To raise resilient children, psychologist Caroline Goldman recommends this daily ritual

To raise resilient children psychologist Caroline Goldman recommends this daily

According to psychologist Caroline Goldman, this habit has a more than positive impact on the mental and physical health of children.

Raising a child on a daily basis can quickly become a never-ending race for parents. Between work, household chores, homework, we easily get caught up in routine. Each day is like the previous one, and in this whirlwind, we sometimes forget the essential: enjoying simple things and creating moments of lightness. In her new book, “Guide for Today’s Parents”, released on September 4 by Flammarion, Caroline Goldman advises parents to set up a routine every day, at least once. A practice which would have many virtues in terms of education, according to the French psychologist.

“I am convinced that daily laughter is an extraordinary preventive agent for mental and physical health,” she writes. And for this, there is no need to be the craziest parent, because it is within everyone’s reach. Moreover, from a very young age, we can confront the child with laughter and this famous effect of surprise, which generally precedes bursts of laughter. For example, through the game “the hidden cuckoo” or “the little creature that goes up, that goes up…”. For Caroline Goldman, “a parent who maintains the element of surprise on a daily basis in his growing child softens his psychological functioning.

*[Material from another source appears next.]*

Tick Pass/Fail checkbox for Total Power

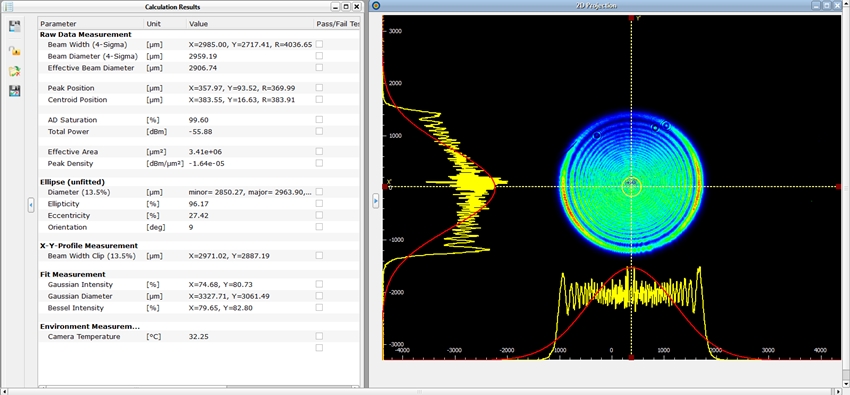coord(319,131)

He will then know how to deal with the unexpected.” Parents can also make their child laugh with funny faces, “guilis” under the arms, under the feet or on the neck, or funny words.

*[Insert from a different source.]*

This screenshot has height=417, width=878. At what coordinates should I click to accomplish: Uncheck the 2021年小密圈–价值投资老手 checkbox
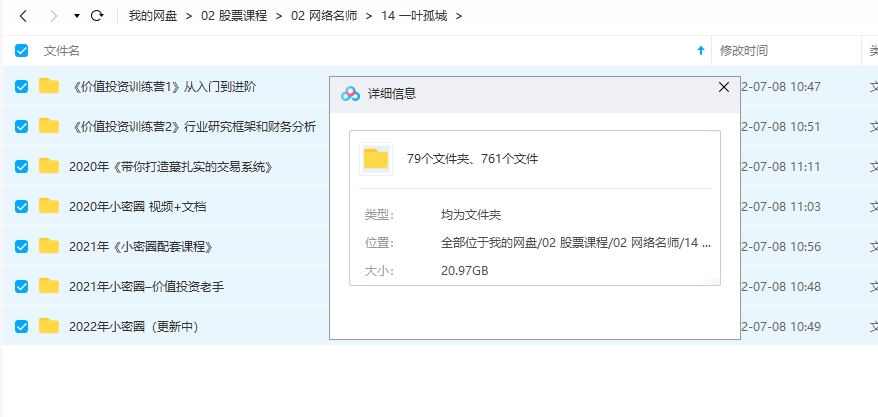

More generally, humor has “a very positive emotional and intellectual impact on the child”underlines the specialist in her work. In fact, this allows “to put the emotional charge of events at a distance”. This is the case, for example, when the child falls or does something stupid. Instead of looking at him with eyes full of fear (“Oh my god, you hurt yourself, that’s horrible”), it’s better to say to him with a smile: “Oh, you fell, that’s okay.” It’s not a big deal, it happens, come on, let’s get up and play this game.” He will then understand that falling is not necessarily something serious.

Clearly, Caroline Goldman explains that parents have every interest in making their child laugh for the happiness it brings, but also “for the emotional wisdom, the psychic flexibility that it induces” And “for intellectual enrichment”, she concludes.